14) O direito à defesa: o princípio do direito natural e canônico da presunção de inocência também deve ser salvaguardado até a prova da culpa do acusado. Portanto, é preciso evitar a publicação das listas dos acusados, mesmo por parte das dioceses, antes da investigação prévia e da condenação final.

15) Observar o princípio tradicional da proporcionalidade da pena em relação ao delito cometido. Deliberar que os sacerdotes e os bispos culpados de abuso sexual contra menores abandonem o ministério público.

16) Introduzir regras relativas aos seminaristas e candidatos ao sacerdócio ou à vida religiosa. Para eles introduzir programas de formação inicial e permanente para consolidar sua maturidade humana, espiritual e psicossexual, bem como suas relações interpessoais e seus comportamentos.

17) Realizar, para os candidatos ao sacerdócio e à vida consagrada, uma avaliação psicológica por parte de especialistas qualificados e credenciados.

18) Indicar as normas que regulam a transferência de um seminarista ou um aspirante religioso de um seminário para outro; bem como de um sacerdote ou religioso de uma diocese ou congregação para outra.

19) Formular códigos de conduta obrigatórios para todos os clérigos, os religiosos, o pessoal de serviço e os voluntários, para delinear os limites apropriados nas relações pessoais. Especificar os requisitos necessários para o pessoal e os voluntários e verificar a sua ficha criminal.

20) Ilustrar todas as informações e os dados sobre os perigos do abuso e seus efeitos, sobre como reconhecer os sinais de abuso e como denunciar suspeitas de abuso sexual. Tudo isso deve ser feito em colaboração com pais, professores, profissionais e autoridades civis.

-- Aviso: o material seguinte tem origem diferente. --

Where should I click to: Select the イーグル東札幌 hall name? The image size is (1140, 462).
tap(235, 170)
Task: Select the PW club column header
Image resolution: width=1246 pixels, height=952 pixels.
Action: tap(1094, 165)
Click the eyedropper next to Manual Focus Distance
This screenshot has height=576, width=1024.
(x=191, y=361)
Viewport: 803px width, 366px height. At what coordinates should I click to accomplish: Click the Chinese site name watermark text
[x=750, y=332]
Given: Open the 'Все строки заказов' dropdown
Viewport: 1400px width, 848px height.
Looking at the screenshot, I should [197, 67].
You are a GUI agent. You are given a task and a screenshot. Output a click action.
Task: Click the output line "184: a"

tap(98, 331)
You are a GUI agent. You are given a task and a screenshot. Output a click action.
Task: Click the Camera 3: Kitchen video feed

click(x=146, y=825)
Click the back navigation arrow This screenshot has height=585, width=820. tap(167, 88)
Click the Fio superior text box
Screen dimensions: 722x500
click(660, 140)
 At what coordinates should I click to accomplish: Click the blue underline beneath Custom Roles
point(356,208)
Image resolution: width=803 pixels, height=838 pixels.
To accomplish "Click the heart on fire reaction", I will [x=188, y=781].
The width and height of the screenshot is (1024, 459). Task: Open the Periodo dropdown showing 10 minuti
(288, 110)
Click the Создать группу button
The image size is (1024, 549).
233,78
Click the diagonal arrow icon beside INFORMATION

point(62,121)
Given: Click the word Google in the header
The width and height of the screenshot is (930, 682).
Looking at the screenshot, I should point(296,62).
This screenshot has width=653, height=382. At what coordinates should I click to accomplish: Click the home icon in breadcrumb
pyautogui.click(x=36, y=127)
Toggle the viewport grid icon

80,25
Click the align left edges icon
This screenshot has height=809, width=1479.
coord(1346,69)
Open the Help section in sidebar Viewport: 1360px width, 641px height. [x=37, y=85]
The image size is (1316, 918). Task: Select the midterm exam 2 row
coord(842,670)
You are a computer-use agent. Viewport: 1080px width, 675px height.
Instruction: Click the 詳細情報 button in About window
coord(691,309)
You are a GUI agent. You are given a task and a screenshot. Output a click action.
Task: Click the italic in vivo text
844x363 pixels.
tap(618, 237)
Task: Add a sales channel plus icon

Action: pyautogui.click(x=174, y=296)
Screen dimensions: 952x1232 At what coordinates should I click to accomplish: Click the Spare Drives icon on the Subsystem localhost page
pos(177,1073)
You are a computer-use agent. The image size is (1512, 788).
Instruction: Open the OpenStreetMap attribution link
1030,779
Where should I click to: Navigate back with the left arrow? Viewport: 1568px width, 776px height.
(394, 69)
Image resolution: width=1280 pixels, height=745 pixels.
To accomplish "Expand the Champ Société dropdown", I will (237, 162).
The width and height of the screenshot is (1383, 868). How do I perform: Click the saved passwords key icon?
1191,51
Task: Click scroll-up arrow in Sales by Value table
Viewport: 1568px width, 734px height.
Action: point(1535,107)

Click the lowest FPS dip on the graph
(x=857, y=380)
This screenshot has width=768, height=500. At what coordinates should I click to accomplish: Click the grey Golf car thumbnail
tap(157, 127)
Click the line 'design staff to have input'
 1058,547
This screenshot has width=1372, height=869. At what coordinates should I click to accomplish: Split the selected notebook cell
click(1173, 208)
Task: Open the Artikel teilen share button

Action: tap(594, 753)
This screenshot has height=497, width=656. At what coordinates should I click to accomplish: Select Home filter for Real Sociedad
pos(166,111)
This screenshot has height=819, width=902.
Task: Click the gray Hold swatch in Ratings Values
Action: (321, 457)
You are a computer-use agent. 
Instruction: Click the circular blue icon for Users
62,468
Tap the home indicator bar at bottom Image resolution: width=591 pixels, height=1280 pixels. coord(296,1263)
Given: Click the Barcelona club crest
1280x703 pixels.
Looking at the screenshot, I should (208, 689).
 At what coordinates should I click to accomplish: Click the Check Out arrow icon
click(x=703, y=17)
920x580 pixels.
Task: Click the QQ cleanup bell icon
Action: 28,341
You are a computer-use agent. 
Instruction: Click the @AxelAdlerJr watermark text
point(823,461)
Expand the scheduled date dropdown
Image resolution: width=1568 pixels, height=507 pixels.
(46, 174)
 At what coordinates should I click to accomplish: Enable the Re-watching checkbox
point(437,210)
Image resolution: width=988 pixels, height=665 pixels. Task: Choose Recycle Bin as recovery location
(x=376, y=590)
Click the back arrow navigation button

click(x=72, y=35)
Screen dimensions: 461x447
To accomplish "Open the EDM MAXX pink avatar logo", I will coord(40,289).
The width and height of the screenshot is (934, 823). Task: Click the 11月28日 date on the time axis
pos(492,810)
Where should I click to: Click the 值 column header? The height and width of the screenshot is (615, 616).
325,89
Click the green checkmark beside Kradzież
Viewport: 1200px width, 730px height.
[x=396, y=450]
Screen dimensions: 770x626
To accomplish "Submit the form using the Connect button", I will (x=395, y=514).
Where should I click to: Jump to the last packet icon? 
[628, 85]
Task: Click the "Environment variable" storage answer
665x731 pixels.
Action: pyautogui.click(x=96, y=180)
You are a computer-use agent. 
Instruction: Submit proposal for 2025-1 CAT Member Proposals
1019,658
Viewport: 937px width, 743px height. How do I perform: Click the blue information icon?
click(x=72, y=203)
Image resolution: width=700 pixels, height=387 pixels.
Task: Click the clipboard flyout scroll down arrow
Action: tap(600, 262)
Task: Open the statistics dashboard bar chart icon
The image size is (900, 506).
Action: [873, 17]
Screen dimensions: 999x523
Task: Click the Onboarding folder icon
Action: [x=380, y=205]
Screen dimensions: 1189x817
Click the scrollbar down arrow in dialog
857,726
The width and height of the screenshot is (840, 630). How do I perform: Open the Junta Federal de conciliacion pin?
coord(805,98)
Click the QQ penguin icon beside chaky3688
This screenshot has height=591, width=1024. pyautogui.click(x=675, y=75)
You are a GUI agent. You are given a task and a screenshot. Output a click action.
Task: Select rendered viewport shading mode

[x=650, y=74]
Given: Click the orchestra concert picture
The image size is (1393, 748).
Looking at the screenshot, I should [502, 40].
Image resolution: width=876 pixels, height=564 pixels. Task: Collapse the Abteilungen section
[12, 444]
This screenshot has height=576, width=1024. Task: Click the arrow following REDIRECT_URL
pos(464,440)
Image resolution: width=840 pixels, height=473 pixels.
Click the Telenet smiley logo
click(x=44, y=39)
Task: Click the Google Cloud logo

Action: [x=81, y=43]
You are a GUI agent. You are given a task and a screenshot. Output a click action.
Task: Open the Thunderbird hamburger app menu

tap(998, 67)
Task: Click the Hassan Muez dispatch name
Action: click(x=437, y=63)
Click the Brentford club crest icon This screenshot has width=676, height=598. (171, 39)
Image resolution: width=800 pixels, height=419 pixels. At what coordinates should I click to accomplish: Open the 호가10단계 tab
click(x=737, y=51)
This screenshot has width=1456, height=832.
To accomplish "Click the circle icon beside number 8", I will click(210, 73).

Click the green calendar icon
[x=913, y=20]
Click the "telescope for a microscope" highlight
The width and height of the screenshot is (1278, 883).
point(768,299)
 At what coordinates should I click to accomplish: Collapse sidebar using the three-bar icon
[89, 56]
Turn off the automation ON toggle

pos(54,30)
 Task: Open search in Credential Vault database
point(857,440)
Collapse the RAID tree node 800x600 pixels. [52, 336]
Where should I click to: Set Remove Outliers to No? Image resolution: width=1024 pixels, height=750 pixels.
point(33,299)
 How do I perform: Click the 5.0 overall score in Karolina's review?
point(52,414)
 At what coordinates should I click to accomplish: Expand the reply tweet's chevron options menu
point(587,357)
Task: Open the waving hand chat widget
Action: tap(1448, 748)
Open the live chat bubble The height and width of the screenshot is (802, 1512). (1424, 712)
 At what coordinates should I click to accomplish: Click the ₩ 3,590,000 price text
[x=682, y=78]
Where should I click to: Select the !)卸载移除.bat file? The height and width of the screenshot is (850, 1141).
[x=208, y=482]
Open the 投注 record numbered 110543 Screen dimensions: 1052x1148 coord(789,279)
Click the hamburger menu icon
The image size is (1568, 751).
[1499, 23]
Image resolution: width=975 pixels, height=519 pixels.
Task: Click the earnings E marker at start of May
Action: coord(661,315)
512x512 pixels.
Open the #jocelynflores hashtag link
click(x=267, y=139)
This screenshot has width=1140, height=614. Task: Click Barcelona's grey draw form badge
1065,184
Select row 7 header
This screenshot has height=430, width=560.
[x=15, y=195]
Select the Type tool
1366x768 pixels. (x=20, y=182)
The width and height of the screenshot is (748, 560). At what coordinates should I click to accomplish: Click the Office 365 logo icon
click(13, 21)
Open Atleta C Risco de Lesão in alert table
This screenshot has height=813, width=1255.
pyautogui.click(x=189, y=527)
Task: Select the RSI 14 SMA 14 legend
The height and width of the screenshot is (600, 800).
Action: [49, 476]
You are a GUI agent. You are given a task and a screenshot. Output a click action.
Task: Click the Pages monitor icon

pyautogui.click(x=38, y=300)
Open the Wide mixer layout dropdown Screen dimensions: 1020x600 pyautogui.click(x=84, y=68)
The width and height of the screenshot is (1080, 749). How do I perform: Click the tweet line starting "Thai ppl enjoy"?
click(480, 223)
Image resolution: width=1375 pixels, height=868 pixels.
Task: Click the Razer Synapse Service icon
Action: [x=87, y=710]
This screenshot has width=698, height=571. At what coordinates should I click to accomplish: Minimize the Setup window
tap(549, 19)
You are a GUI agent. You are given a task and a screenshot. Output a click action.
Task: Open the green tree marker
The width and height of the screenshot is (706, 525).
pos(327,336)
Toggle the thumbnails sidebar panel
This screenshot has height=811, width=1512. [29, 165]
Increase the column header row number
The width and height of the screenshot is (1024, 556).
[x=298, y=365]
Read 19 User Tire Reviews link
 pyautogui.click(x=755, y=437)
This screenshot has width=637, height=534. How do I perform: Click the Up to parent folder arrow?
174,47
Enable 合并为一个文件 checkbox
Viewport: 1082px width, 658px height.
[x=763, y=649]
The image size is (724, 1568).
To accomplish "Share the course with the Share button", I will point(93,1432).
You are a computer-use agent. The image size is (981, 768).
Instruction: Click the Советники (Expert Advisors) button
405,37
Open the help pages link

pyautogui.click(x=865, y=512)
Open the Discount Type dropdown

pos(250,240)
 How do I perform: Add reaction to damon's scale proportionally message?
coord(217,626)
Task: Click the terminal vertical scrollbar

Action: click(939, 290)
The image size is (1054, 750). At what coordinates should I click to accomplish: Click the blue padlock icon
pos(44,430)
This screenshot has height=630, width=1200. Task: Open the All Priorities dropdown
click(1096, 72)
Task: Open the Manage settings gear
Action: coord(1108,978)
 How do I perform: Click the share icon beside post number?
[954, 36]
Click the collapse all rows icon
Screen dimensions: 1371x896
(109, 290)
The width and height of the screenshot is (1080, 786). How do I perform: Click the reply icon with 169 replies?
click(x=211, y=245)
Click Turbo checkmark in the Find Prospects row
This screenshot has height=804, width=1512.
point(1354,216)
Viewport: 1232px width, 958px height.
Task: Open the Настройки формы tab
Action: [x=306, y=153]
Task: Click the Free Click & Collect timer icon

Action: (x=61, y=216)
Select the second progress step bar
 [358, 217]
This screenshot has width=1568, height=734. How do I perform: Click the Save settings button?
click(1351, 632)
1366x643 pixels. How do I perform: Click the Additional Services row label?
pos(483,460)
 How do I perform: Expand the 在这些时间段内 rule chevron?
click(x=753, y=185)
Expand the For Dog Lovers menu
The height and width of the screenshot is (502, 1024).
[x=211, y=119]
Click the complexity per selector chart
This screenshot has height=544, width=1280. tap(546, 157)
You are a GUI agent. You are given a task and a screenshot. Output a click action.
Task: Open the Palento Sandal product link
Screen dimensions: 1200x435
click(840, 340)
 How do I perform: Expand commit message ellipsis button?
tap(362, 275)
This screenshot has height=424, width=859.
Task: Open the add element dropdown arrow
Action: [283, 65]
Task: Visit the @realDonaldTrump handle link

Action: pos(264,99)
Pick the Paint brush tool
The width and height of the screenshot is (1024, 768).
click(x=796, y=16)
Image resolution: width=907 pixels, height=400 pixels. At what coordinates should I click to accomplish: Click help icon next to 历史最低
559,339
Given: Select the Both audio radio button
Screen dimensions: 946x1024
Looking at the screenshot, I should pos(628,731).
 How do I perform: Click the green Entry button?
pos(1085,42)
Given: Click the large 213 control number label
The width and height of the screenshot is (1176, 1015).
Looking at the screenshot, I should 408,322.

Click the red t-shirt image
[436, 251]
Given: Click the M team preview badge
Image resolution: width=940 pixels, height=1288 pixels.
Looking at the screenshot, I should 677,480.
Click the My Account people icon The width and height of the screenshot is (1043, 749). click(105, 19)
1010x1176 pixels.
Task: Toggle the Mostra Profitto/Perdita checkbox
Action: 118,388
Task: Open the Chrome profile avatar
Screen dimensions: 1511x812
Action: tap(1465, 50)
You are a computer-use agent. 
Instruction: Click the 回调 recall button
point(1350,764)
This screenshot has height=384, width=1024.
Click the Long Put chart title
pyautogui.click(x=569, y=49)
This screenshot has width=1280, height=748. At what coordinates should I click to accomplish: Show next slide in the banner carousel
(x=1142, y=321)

21) É necessário estabelecer, onde ainda não foi feito, um organismo de fácil acesso para as vítimas que desejam denunciar eventuais crimes. Um organismo que desfrute de autonomia também em relação à autoridade eclesiástica local e composto por pessoas especializadas (clérigos e leigos), que saibam expressar a atenção da Igreja para com aqueles que, em tal campo, se consideram ofendidos por atitudes impróprias por parte dos clérigos.